Made in the Northwest: Anvil Coffee

SPOKANE, Wash. – Mark Camp has been immersed in the coffee industry for decades. He started Anvil Coffee in 2000.

“(I) decided that I needed, the next step was to learn how to roast coffee,” said Camp.

His goal is to craft the perfect cup and become the best wholesale roaster he can be.

“And (roasting) changes constantly from crop to crop, from season to season. It’s pretty involved,” he explained.

Camp and his partners – his wife, Traci, and Darby and Jovanka McKee, bought the historic Washington Cracker Building in 2013 as a way for their wine business, Overbluff Cellars, to expand.

“Decided to look for a bigger space and found this,” explained Camp. “And kind of, it was pretty fortuitous.”

Now, Anvil occupies the space on the other end of the building’s main floor from Overbluff and gives off the same historic feel.

“Try to make the bar similar to the aura at the winery and match the doors and the roughness. A lot of stuff like that,” said Camp.

Anvil Coffee sources its coffee beans through importers in Seattle and San Francisco and has a direct source in Guatemala.

“A family here that lives in Spokane, they have relatives and family that grow in Guatemala. So that’s pretty cool.”

Guatemala is one of Anvil’s most popular blends, along with others like its not so subtly named Super Fantastic.

Anvil also gives you the opportunity to come in, or go on its website, and build your own blend.

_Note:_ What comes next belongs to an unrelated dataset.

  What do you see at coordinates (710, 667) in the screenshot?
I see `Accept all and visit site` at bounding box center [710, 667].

“You can pick like 20% Guatemala, 20% Ethiopia and have it roasted how you want it and I’ll ship it to you. It’s seamless.”

And despite launching its website weeks before the pandemic, Camp said Anvil has received orders from all over.

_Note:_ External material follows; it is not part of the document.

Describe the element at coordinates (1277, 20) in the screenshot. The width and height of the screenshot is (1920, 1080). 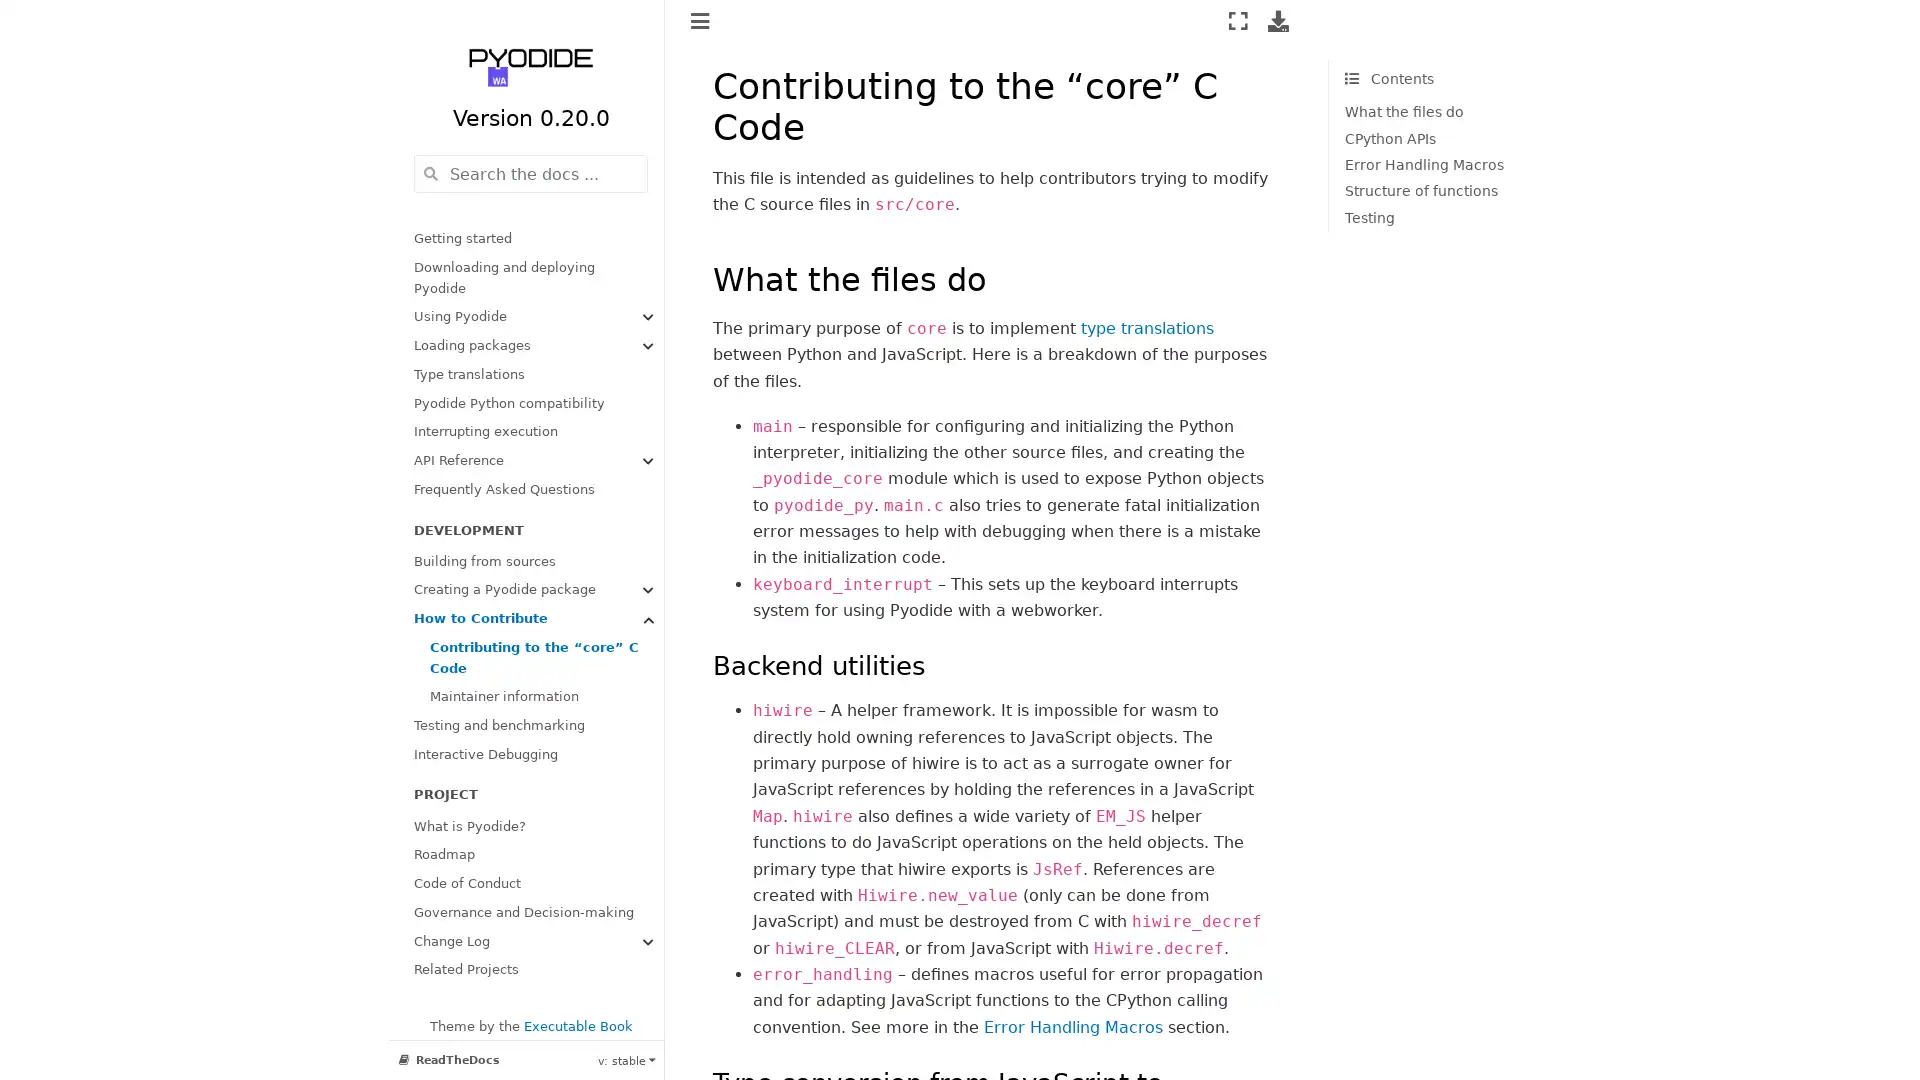
I see `Download this page` at that location.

“I’ve shipped coffee to pretty much every state in the country. And I never had any idea that that was going to happen. And it’s been fantastic.”

Anvil Coffee is served locally in places like Atticus Coffee, Rocket Market and a number of local restaurants. Camp has collaborated with a couple of local breweries and is open to other collaborations as well.

“If it’s a coffee shop, that’s my goal is to support them,” he said. “If it’s a barbeque sauce with my coffee in it, I want to have that be the best that thing it can be.”

Camp hopes to re-open Anvil’s coffee shop early in 2022 and continue to grow the business in the industry that’s consumed him for his entire adult life.

“I didn’t think I’d be doing it this long, but I love it. I love doing it.”